What is required – Beneath this instruction is a block of data; output from it exactly the lines that run from the one containing "Pick the Oval shape tool" through the one containing "The image size is (1110, 615).", inclusive.

Data to examine –
···
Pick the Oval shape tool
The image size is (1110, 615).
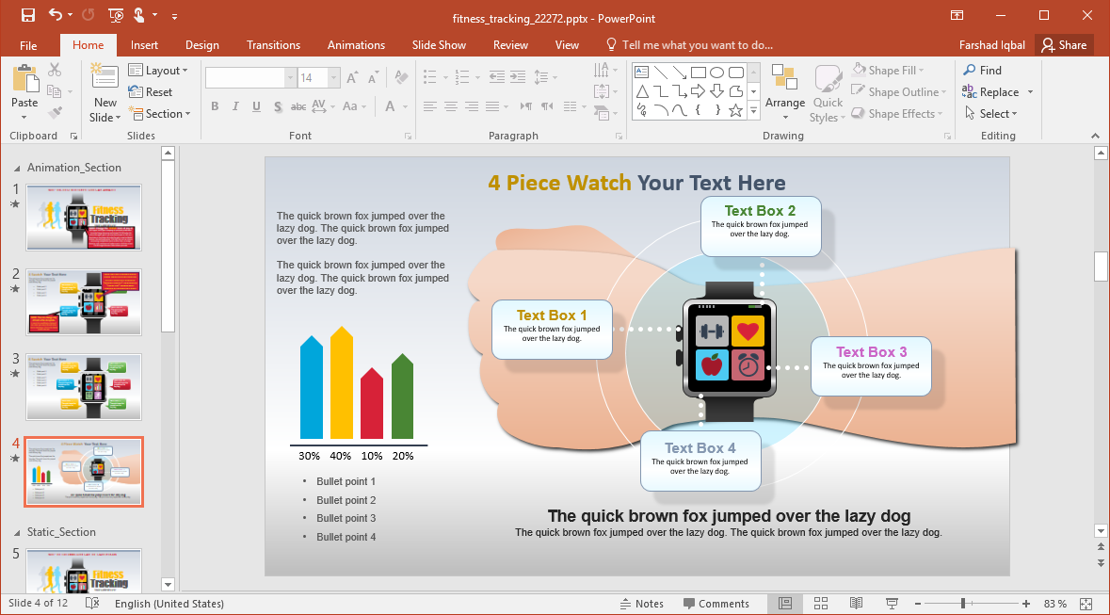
···
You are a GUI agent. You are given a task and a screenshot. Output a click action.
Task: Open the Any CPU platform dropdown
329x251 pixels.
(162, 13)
···
Answer –
Pick the Oval shape tool
The image size is (1110, 615).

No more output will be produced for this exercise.